#### [Exercise details]
Count how many lines in the following data hold the word "yellow". Your answer is the number and nothing else.

#### [Extracted data entries]
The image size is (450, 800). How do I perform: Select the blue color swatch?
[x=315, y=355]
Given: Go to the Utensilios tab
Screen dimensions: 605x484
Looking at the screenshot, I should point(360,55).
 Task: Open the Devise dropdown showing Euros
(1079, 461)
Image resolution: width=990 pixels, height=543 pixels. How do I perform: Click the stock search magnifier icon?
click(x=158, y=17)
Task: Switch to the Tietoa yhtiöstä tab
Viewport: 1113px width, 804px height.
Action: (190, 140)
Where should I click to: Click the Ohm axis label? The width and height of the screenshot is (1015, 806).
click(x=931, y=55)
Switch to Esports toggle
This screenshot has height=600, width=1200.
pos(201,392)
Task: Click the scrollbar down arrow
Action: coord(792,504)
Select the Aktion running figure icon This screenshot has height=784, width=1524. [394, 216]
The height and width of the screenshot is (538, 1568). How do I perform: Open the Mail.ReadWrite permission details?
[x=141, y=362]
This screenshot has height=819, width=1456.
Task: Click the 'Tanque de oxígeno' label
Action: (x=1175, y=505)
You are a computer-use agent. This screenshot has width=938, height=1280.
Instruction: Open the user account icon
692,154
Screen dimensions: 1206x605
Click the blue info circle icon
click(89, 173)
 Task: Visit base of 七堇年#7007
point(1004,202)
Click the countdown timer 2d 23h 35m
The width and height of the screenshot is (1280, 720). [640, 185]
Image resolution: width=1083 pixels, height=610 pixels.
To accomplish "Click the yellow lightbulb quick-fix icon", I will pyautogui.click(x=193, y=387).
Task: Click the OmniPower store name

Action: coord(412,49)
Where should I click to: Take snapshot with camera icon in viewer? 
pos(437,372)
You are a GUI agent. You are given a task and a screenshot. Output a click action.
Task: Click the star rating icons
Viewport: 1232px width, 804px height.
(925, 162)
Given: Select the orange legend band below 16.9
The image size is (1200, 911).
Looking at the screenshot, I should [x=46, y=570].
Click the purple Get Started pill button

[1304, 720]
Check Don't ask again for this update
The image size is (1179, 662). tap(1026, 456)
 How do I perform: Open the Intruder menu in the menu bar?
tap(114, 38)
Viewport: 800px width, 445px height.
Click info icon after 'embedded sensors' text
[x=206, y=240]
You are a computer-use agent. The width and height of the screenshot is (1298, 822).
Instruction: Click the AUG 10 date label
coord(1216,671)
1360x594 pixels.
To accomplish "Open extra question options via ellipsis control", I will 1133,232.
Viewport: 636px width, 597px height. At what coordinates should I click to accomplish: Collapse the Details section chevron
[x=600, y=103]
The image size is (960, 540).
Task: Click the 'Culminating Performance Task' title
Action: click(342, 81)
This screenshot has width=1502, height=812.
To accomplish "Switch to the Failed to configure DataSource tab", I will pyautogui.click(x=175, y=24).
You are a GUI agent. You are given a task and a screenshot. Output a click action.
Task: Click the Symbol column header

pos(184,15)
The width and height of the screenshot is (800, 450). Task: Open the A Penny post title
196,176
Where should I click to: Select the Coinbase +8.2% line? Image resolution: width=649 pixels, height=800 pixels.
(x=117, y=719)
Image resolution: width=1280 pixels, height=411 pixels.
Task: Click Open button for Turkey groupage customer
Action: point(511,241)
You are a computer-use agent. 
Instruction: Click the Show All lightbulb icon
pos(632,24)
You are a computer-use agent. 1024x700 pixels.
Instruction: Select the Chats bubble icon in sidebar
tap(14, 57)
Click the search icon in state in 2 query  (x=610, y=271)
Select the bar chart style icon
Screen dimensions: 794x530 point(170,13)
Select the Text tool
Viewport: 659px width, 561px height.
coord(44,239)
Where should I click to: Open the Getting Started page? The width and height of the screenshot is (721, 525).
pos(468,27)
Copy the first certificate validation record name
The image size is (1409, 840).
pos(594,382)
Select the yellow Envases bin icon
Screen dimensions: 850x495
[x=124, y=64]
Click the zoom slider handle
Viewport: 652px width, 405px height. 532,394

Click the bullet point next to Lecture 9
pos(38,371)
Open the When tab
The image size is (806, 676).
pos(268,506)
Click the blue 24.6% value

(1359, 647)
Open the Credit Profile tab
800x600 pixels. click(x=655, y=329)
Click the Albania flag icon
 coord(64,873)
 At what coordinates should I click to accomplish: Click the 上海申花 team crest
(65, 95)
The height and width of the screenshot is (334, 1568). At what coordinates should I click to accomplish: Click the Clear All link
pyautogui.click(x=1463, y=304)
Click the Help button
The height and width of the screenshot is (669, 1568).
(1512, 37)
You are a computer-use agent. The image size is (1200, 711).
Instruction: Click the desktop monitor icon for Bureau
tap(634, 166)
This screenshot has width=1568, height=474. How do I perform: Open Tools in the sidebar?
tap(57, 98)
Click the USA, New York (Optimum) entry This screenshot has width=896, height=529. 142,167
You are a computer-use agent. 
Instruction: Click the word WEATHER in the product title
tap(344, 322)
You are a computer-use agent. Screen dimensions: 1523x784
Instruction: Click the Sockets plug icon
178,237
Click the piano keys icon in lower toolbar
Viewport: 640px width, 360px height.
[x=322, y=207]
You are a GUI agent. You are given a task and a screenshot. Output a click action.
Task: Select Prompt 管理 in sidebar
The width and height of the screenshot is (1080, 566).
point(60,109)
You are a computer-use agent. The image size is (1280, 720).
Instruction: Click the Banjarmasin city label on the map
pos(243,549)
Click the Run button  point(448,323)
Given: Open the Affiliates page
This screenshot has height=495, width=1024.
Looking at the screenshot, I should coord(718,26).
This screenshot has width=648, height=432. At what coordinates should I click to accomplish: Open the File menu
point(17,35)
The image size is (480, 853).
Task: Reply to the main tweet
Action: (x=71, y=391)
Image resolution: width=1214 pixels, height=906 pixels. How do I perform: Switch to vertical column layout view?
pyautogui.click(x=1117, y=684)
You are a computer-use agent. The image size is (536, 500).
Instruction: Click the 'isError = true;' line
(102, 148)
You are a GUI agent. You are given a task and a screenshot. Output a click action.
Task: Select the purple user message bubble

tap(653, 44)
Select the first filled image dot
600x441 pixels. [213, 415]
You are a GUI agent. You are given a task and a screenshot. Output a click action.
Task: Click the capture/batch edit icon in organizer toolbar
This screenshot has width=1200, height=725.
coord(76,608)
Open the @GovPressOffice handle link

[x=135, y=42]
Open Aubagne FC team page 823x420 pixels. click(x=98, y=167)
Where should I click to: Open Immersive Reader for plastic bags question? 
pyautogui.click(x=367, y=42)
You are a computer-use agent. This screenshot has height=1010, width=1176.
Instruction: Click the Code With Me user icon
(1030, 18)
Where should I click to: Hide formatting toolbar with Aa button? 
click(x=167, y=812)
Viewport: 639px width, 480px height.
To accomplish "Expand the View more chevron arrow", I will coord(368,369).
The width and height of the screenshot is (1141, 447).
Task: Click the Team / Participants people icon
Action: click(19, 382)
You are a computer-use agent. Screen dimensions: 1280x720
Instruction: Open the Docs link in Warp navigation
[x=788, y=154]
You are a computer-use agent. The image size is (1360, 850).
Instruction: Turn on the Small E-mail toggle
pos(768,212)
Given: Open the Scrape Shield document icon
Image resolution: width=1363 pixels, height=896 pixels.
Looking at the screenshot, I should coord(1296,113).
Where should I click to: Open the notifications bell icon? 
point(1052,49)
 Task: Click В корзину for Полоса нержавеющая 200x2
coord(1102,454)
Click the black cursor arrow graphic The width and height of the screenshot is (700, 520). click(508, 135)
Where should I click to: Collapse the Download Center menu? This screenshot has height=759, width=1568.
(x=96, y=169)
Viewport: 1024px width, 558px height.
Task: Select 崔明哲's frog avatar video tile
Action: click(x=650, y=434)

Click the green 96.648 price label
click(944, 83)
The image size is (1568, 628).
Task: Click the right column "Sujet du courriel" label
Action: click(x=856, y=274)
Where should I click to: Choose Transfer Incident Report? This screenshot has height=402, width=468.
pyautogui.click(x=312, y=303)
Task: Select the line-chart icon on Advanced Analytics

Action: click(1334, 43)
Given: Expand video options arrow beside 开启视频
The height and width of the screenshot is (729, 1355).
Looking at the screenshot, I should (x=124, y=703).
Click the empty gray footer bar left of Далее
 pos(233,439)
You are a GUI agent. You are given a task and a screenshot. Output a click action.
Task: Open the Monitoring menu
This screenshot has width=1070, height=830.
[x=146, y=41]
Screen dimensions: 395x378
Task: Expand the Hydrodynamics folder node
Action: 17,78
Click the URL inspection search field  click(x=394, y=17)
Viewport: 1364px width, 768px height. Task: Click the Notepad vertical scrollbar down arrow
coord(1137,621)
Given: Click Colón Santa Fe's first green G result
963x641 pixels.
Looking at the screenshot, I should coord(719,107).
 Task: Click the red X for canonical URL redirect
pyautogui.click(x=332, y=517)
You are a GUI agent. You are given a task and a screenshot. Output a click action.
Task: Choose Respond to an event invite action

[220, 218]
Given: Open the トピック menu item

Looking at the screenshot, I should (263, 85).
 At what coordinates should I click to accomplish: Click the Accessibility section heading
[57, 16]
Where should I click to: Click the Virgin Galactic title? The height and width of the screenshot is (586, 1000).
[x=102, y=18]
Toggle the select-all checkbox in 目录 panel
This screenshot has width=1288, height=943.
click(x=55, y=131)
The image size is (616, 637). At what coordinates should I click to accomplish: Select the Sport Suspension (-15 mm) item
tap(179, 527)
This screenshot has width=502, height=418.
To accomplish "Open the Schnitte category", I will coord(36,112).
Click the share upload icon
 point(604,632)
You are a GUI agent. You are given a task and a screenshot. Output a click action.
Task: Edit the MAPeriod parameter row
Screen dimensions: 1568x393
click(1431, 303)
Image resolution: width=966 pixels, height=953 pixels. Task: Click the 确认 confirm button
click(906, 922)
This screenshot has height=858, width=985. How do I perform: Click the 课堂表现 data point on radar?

#### [Expected output]
2